The project will be undertaken in the Auckland region and will align with the testing technologies used in the Australian trial. The project is intending to recruit about 500 eligible women (25-64 years) presenting for routine cervical smears, from local primary care practices. Only women who are willing and able to provide informed consent will participate. The project will incorporate genotyping HPV 16/18 (+/-45) and dual stained cytology with p16/Ki67 to assist with the management of HPV positive women.
Many other countries are currently introducing or piloting primary HPV screening. This approach is also recommended for all countries by the World Health Organisation (International Agency for Research on Cancer).
A change in screening policy (from cytology screening to HPV screening) may become necessary over the medium term because of HPV immunisation.

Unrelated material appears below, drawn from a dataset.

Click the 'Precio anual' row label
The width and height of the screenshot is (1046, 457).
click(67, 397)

As HPV immunised women reach screening age, the effectiveness of cytology as a screening test declines (cytology is less sensitive in immunised women), however screening will continue to be essential as not all HPV types are covered by the vaccine. The risk of the cervical screening programme failing to detect cases of pre-cancer may therefore increase, even if high coverage with HPV vaccine is achieved.

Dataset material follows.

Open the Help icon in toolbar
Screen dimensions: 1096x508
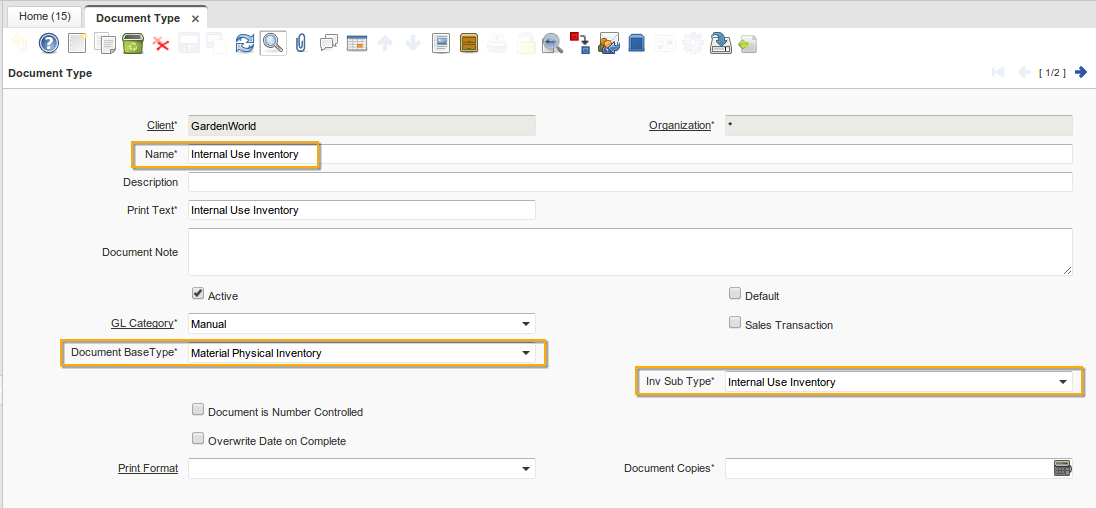click(48, 43)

By contrast, HPV testing is considered to be more sensitive than cytology in HPV immunised women, decreasing the risk of false negative screens (missing an abnormal result).
Replacing cytology with HPV testing as the primary screening test could also reduce the number of women referred to colposcopy and may allow the screening interval to be increased from 3 to 5 years.
The Ministry of Health has also commissioned a modelling study to evaluate the cost effectiveness of various screening strategies in New Zealand involving HPV as the primary screening test. This modelling work will help determine the optimal age range for cervical screening as well as the optimal interval of screening in the New Zealand context, which will take into account predicted immunisation coverage and screening rates.
Both pieces of work will help to inform any proposed policy change to the existing NCSP, within the next 5 years. Depending on the outcomes of this work, the Ministry may proceed to develop options for a national rollout of primary HPV screening, in consultation with all stakeholders.